Sie sind gebürtige Salzburgerin. Auf dieser Bühne zu stehen - als jemand, der in Deutschland und Österreich arbeitet - ist das für Sie ein Nach-Hause-Kommen?
Es hat sich so angefühlt. Ich bin zuerst in die hinteren Reihen der Publikumstribüne gegangen, denn aus dieser Perspektive kenne ich das Stück, und ich wollte es mir einfach noch einmal anschauen. Auch um zu realisieren: „Du sitzt hier nicht als Zuseherin, sondern du stehst jetzt dann gleich auf dieser Bühne.“ Und dann bin ich langsam runtergegangen auf die Bühne, und dann hat es sich wirklich sehr schnell sehr nach zu Hause angefühlt.
Schon viele namhafte Schauspielerinnen haben die Buhlschaft gespielt - gibt’s Vorbilder?
Ich habe den „Jedermann“ schon ein paarmal gesehen - und somit einige Buhlschaften. Wenn ich an sie denke, dann weder, um mich bewusst abzugrenzen, noch um irgendetwas nachzumachen, sondern nur aus großem Interesse daran, was die Kolleginnen da so interpretiert und gemacht haben. Wir probieren viel aus, finden immer wieder Neues. Es fühlt sich nicht so an, als würden wir in exakte Fußstapfen treten oder treten müssen.
Verspürt man einen Druck?
Nein, auch nicht. Der Druck entsteht nicht dadurch, dass ich mir denke, ach Gott, Senta Berger und andere haben vor mir diese Rolle gespielt. Ich finde nur die Vorstellung so unglaublich schön und ehrenvoll, dass, wenn sich jemand in 20 Jahren die Liste ansieht, auch mein Name darauf steht. Das ist arg.

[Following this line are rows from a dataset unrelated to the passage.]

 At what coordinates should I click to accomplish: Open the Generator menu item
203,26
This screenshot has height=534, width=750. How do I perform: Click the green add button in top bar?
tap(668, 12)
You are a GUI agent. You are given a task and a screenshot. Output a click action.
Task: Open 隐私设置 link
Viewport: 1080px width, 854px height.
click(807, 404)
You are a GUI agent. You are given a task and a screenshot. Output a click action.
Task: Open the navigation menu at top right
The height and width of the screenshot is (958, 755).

Endlich vor Publikum auftreten dürfen. Ihre Erwartungen?
Also ich kann es mit nichts vergleichen, was ich bisher erlebt habe. Weder mit meinen Theatererfahrungen noch mit Aufritten auf Pressekonferenzen, denn es ist einfach der „Jedermann“, es ist Open Air, es ist der Domplatz, es sind 2400 Leute pro Vorstellung. Ich glaube am ehesten kann man sagen, dass ich wahnsinnig gespannt bin, was passiert.

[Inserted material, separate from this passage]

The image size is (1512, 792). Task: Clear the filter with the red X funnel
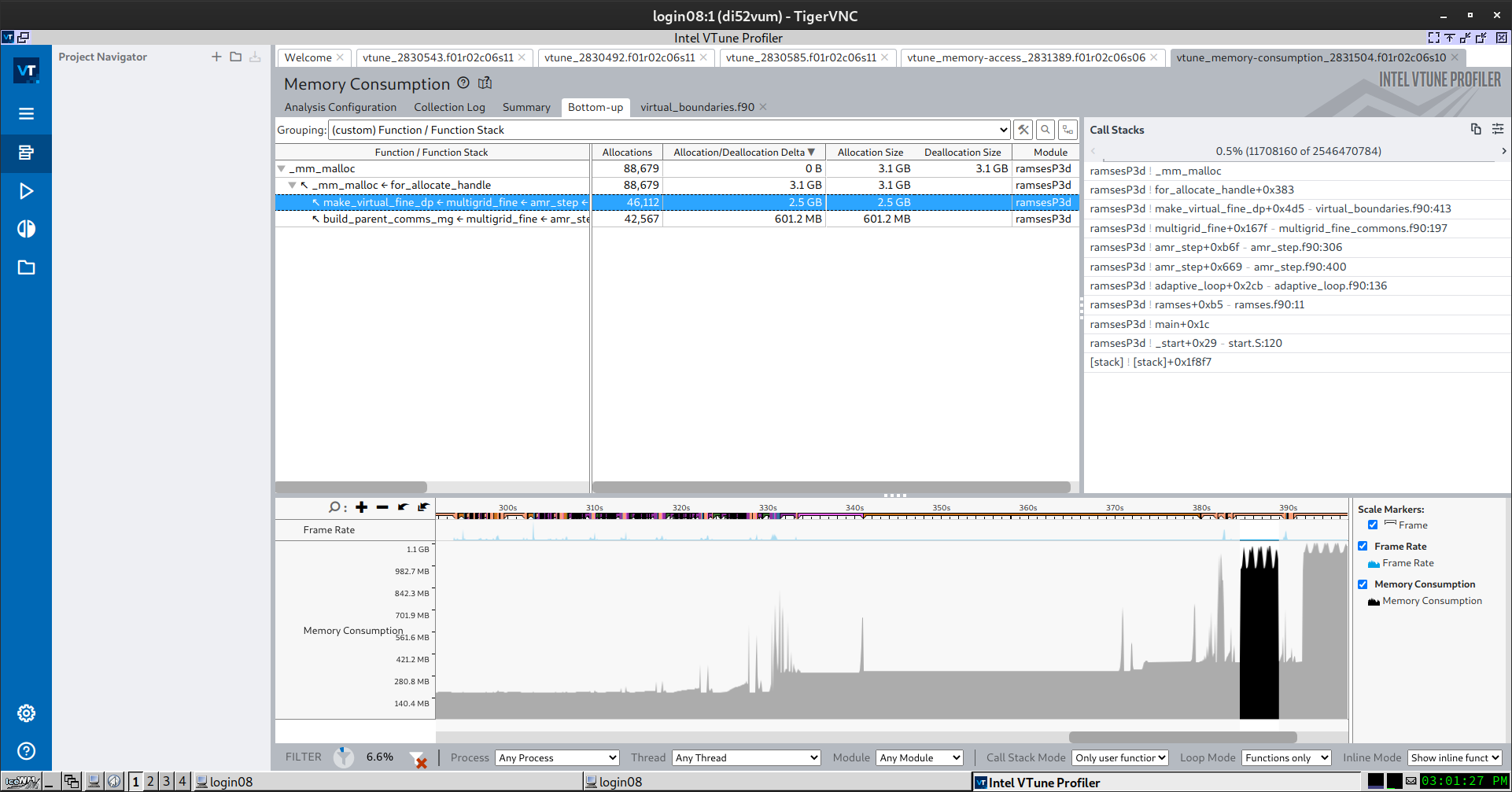point(419,759)
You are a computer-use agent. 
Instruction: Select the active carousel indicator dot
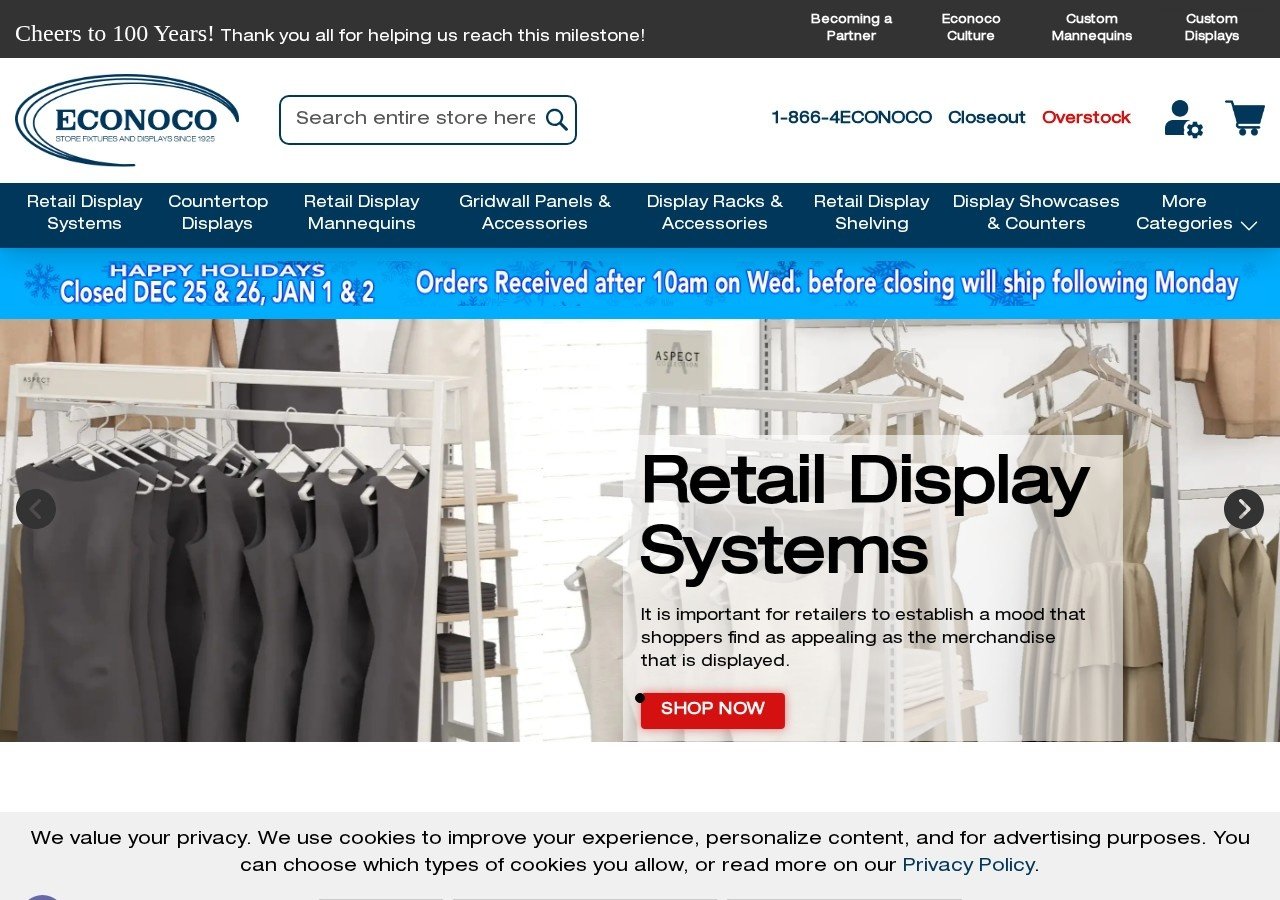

Festspielzeiten in Salzburg, Sie kennen das aus Ihrer Jugend. Wie fühlt sich das jetzt an?
Ganz anders. Ich habe anfangs ein bisschen Schiss davor gehabt, in Salzburg zu arbeiten, weil ich gleich am Tag nach der Matura - meine Koffer waren schon gepackt - abgehauen bin nach Wien. Dann ist Wien auch irgendwann zu klein geworden, dann hat es Berlin sein müssen, und dann noch weiter weg. Aber seit ich jetzt in Salzburg arbeite, habe ich das Gefühl, es ist eine Stadt, in der ich noch nie war, und gleichzeitig fühle ich mich daheim - das ist ziemlich cool.
Ihr Tipp als Salzburgerin - wo muss man hin?

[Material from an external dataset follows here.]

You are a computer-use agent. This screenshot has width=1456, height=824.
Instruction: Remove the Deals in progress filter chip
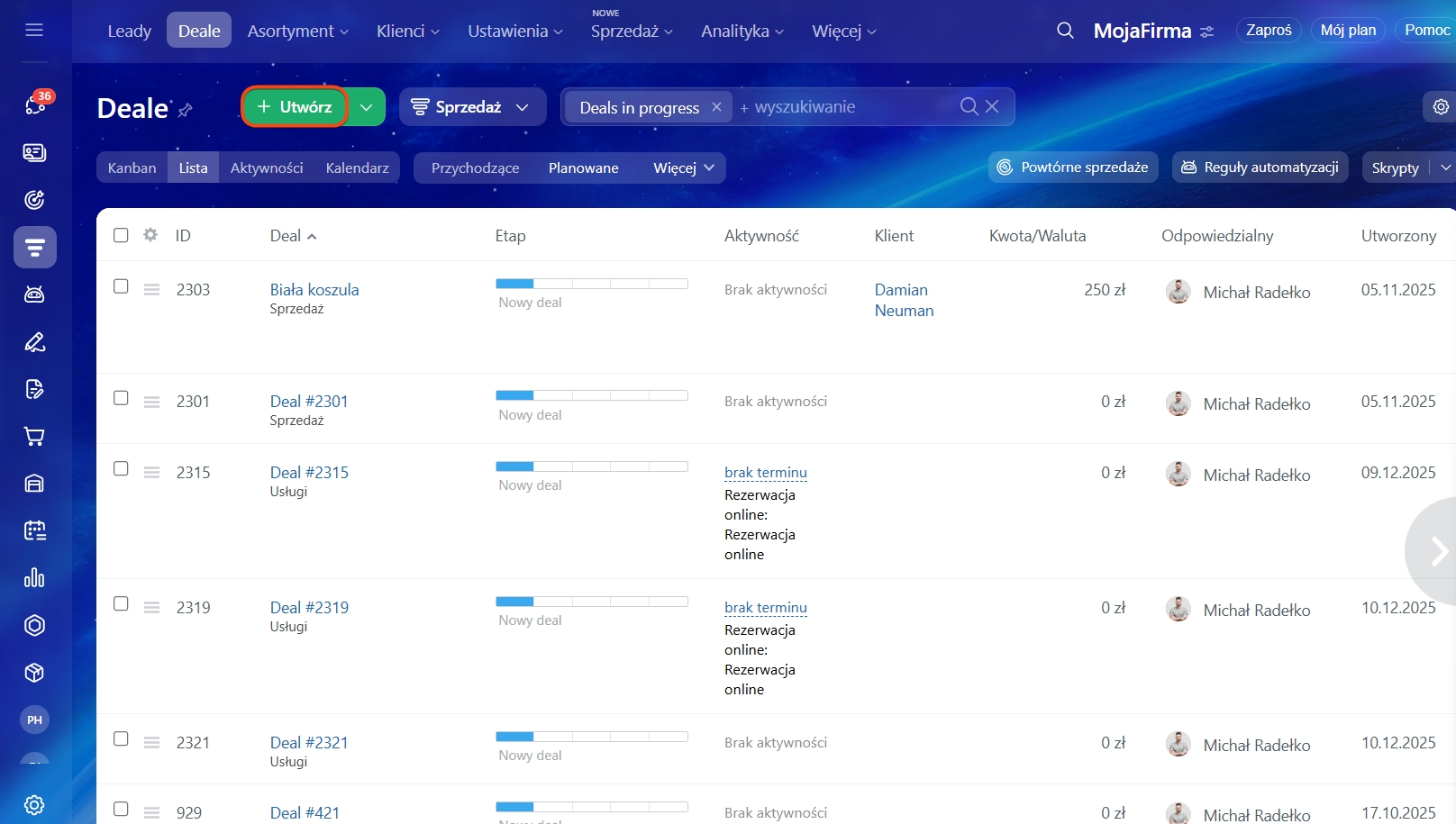[x=716, y=107]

Ein paar Kolleginnen und ich sind zuletzt zusammengesessen und haben auf einem Bierdeckel alles aufgeschrieben, was wir uns jetzt dann anschauen wollen nach der Premiere. Ich freue mich natürlich, wenn ich ein paar Leute nach Dorfgastein mitnehmen, eine schöne Tageswanderung machen und irgendwo gut Schwarzbeernocken essen kann. Viele Kolleginnen haben ihre Kinder mit, und da habe ich gesagt, da müssen wir natürlich ins Haus der Natur, zu den Wasserspielen in Hellbrunn, einfach mal auf die Stadtberge, ins Müllner Bräu oder an den Fuschlsee.
Das Buhlschafts-Kleid spielt für mich genau dieselbe Rolle, die jedes Kostüm in meiner Arbeit spielt, und das ist eine große Rolle.
Verena Altenberger
Das Kleid der Buhlschaft ist immer Thema - auch für Sie?
Das Buhlschafts-Kleid spielt für mich genau dieselbe Rolle, die jedes Kostüm in meiner Arbeit spielt, und das ist eine große Rolle. Wenn ich Menschen spiele, und das tue ich nun einmal, dann ist es wichtig, was diese Menschen anhaben und wie sie sich damit fühlen. Da kann man bewusst etwas unterstreichen, man kann sagen, sie soll zum Beispiel sexy sein, machen wir ein enges Kleid. Aber man kann auch sagen, sie soll sexy sein, aber ziehen wir ihr einen Jogginganzug an. Und insofern hat es einen riesigen Stellenwert für mich - aber den hat es einfach immer.
Ihre Kurzhaarfrisur entspringt Ihrer letzten Filmrolle. Spielen Sie mit Perücke oder nicht?
Es ist tatsächlich noch nicht entschieden. Ich finde es gut, dass ich zufällig diese Debatte angestoßen habe. Das heißt für mich aber nicht zwingend, dass ich mir die Möglichkeit nehme und sage, auf gar keinen Fall Perücke. Was auch immer mich spielerisch inspiriert, wird gemacht werden.
Ich war eher erstaunt darüber, dass es offensichtlich 2021 noch immer ein feministischer, radikaler Akt ist, sich die Haare abzuschneiden.
Verena Altenberger
Manche interpretierten das als einen feministischen Vorstoß.
Ehrlich gesagt, war es von mir nicht als feministischer Akt gedacht. Ich war eher erstaunt darüber, dass es offensichtlich 2021 noch immer ein feministischer, radikaler Akt ist, sich die Haare abzuschneiden. Jetzt sehe ich, dass es einer ist. Aber das habe ich vorher nicht gewusst. Es hat mich, ehrlich gesagt, überrascht, dass wir immer noch so beschränkt sind, offensichtlich. Und gleichzeitig finde ich es so gut, dass wir diese Debatte jetzt führen. Deswegen stören mich auch diese Fragen überhaupt nicht. Eine Geschichte von meiner Oma: Sie wohnt im Seniorinnenheim, und ich habe sie zum Abendessen begleitet. Auf einmal große Aufregung: „Ah, die Buhlschaft ist da.“ Ältere Semester, Salzburger Land - man könnte also meinen, ein eher konservatives Publikum. Und auf einmal sagte jemand: „Junge Frau, was machen Sie mit den Haaren?“ Ich habe gesagt: „Ja, ist ja wurscht, oder?“ Und dann haben alle gesagt: „Ja, stimmt.“ Also die Debatte ist - so erstaunlich es ist, dass sie überhaupt geführt wird - auch schnell wieder vom Tisch.